** Action item **
Set down all of the data that follows, keeping every character.

** Provided material **
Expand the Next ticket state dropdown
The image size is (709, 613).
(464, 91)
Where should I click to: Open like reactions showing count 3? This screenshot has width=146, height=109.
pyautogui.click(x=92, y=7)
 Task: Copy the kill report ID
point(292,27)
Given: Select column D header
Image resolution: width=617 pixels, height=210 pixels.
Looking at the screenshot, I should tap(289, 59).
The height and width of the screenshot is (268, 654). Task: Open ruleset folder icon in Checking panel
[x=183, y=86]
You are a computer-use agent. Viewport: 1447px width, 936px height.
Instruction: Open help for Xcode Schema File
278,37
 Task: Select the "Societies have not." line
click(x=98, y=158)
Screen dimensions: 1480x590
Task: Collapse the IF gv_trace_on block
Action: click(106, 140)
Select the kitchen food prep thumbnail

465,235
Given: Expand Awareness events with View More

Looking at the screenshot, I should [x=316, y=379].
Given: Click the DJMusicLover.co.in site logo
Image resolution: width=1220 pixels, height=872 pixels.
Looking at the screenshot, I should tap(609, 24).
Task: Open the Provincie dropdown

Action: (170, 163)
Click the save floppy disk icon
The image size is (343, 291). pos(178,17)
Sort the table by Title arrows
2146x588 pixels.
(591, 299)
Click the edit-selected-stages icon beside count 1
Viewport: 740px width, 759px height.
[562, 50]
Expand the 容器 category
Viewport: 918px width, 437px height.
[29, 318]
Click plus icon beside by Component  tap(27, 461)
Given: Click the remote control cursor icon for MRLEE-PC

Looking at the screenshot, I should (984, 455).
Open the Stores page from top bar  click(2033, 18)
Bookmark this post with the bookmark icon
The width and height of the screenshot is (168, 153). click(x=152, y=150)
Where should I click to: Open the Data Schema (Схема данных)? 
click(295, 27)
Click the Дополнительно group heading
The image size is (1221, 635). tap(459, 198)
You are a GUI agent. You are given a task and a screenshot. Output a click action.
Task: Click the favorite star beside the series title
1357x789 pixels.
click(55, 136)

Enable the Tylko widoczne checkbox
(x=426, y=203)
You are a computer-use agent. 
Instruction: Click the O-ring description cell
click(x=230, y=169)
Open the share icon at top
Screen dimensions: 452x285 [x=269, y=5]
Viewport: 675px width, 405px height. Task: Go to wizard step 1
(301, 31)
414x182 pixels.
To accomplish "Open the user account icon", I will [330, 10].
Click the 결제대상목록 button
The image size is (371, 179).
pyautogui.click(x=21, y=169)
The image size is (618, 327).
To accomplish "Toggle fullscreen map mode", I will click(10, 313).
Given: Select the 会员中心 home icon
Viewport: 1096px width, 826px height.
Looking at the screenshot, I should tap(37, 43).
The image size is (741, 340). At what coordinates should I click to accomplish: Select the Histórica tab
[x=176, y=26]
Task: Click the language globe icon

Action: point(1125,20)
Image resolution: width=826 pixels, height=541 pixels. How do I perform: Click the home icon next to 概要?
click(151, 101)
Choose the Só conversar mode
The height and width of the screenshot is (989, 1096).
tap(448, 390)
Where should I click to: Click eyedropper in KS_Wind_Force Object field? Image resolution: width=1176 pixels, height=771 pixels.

** Response area **
Expand the Next ticket state dropdown
The image size is (709, 613).
(464, 91)
Where should I click to: Open like reactions showing count 3? This screenshot has width=146, height=109.
pyautogui.click(x=92, y=7)
 Task: Copy the kill report ID
point(292,27)
Given: Select column D header
Image resolution: width=617 pixels, height=210 pixels.
Looking at the screenshot, I should tap(289, 59).
The height and width of the screenshot is (268, 654). Task: Open ruleset folder icon in Checking panel
[x=183, y=86]
You are a computer-use agent. Viewport: 1447px width, 936px height.
Instruction: Open help for Xcode Schema File
278,37
 Task: Select the "Societies have not." line
click(x=98, y=158)
Screen dimensions: 1480x590
Task: Collapse the IF gv_trace_on block
Action: click(106, 140)
Select the kitchen food prep thumbnail

465,235
Given: Expand Awareness events with View More

Looking at the screenshot, I should [x=316, y=379].
Given: Click the DJMusicLover.co.in site logo
Image resolution: width=1220 pixels, height=872 pixels.
Looking at the screenshot, I should tap(609, 24).
Task: Open the Provincie dropdown

Action: (170, 163)
Click the save floppy disk icon
The image size is (343, 291). pos(178,17)
Sort the table by Title arrows
2146x588 pixels.
(591, 299)
Click the edit-selected-stages icon beside count 1
Viewport: 740px width, 759px height.
[562, 50]
Expand the 容器 category
Viewport: 918px width, 437px height.
[29, 318]
Click plus icon beside by Component  tap(27, 461)
Given: Click the remote control cursor icon for MRLEE-PC

Looking at the screenshot, I should (984, 455).
Open the Stores page from top bar  click(2033, 18)
Bookmark this post with the bookmark icon
The width and height of the screenshot is (168, 153). click(x=152, y=150)
Where should I click to: Open the Data Schema (Схема данных)? 
click(295, 27)
Click the Дополнительно group heading
The image size is (1221, 635). tap(459, 198)
You are a GUI agent. You are given a task and a screenshot. Output a click action.
Task: Click the favorite star beside the series title
1357x789 pixels.
click(55, 136)

Enable the Tylko widoczne checkbox
(x=426, y=203)
You are a computer-use agent. 
Instruction: Click the O-ring description cell
click(x=230, y=169)
Open the share icon at top
Screen dimensions: 452x285 [x=269, y=5]
Viewport: 675px width, 405px height. Task: Go to wizard step 1
(301, 31)
414x182 pixels.
To accomplish "Open the user account icon", I will [330, 10].
Click the 결제대상목록 button
The image size is (371, 179).
pyautogui.click(x=21, y=169)
The image size is (618, 327).
To accomplish "Toggle fullscreen map mode", I will click(10, 313).
Given: Select the 会员中心 home icon
Viewport: 1096px width, 826px height.
Looking at the screenshot, I should tap(37, 43).
The image size is (741, 340). At what coordinates should I click to accomplish: Select the Histórica tab
[x=176, y=26]
Task: Click the language globe icon

Action: point(1125,20)
Image resolution: width=826 pixels, height=541 pixels. How do I perform: Click the home icon next to 概要?
click(151, 101)
Choose the Só conversar mode
The height and width of the screenshot is (989, 1096).
tap(448, 390)
Where should I click to: Click eyedropper in KS_Wind_Force Object field? Image resolution: width=1176 pixels, height=771 pixels.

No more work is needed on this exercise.